Friend Athos sent me a comic and it managed, as do many things on the internet, to drag me from my work for a few moments -- long enough for me to write this blog entry. The internet is such a phenomenon, radical, yet recognizable; we have tv, on which you can channel surf for hours on end meaninglessly; we have the paper, where you can read all kinds of articles which may or may not pertain to you, depending on how much time you have in your day for the activity in question; we even have libraries and bookstores in which a person may pore over thousands of tomes and volumes of information that is only tangentially related to him or her. But the internet is a phenomenon of it's own, something to which we have a draw, like the subconscious, something to which no one will admit, yet to which all subscribe: You know of what I speak -- the times you plan on just checking your email, but end up playing those Flash games, or you want to look up information on a movie and end up reading criticism of government health policies worldwide. You see, that's just the draw of it; it's so large and yet so immediately accessible. If technology has increased our capacity to accomplish tasks in a more speedy manner, it has also increased out ability to waste time more effectively, so to speak. Like my blog about torri gates (below) -- at no point in history before the past two decades would a man be able to develop a philosophical position on the placement of torri gates in public and personally styled Japanese gardens without some sort of prior knowledge of eastern horticulture and religious symbolism -- all in 15 minutes.

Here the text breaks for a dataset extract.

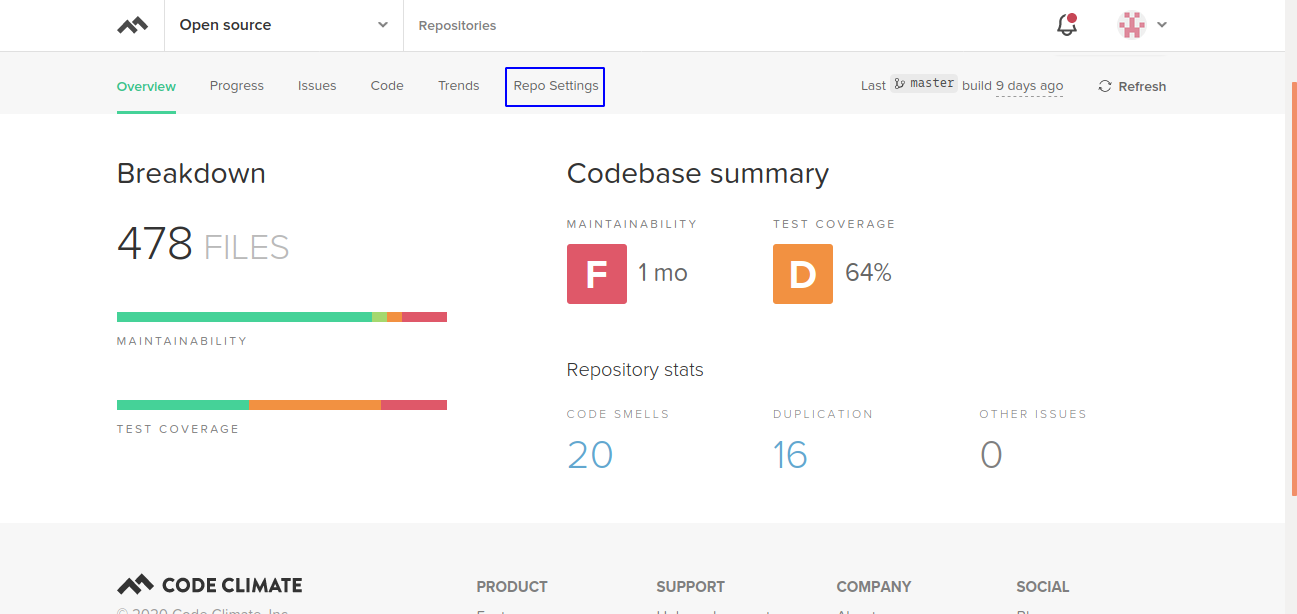Click the Code Climate footer logo

coord(210,586)
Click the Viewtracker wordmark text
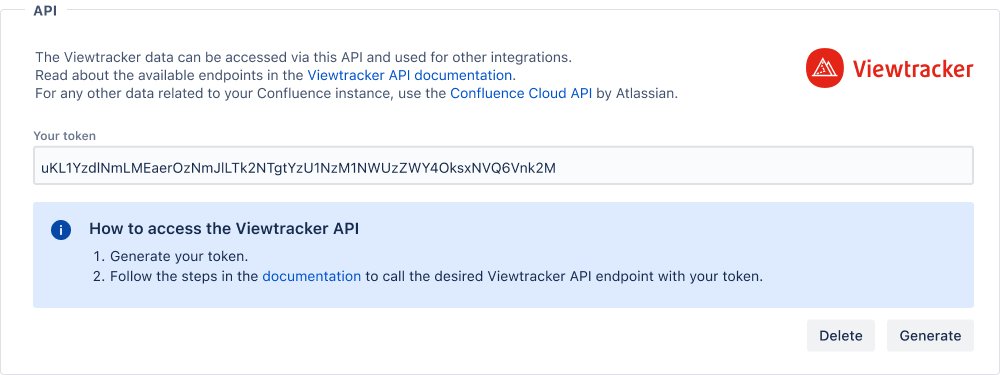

I'm always eager to find out what people read on the net. Some only stop at news sites and checking email. To me that's like going to the grocery store and picking up bread and milk (which you can actually do on the internet now) -- the bare necessities. But in my Freshman year of college, I was introduced to a new kind of internet browsing by my roommate, inspired in my life by webcrawler.com. There was a little scrolling ticker you could place on your screen and as you watched it would parade random websites and searches before you, search requests which were sent in by people, mind you, and were therefore sometimes questionable. Even so, I was always fascinated, sometimes only morbidly so, at how much gunk is out there -- I don't know how many pop bands popped up and clothing sites swirled by, but there was a lot between them as well, random things which I cannot even duplicate in my mind now. Even with all the websites about topics like ancient druid rites and varieties of antarctic wildlife, people were still looking up the same stuff that was in the news, on tv and in libraries. So I resolved to use my time, made much more effective by high speed connections and hands trained by years of typing papers, to look up information that I generally wouldn't find elsewhere, or at least would not know where to locate. Afterall, if you can waste your time in the grocery store line reading the "info" in the tabloids, or in a bookstore browsing easily on the same topic, why spend such valuable time as ten minute breaks (only ten minutes!) on reading the same stuff?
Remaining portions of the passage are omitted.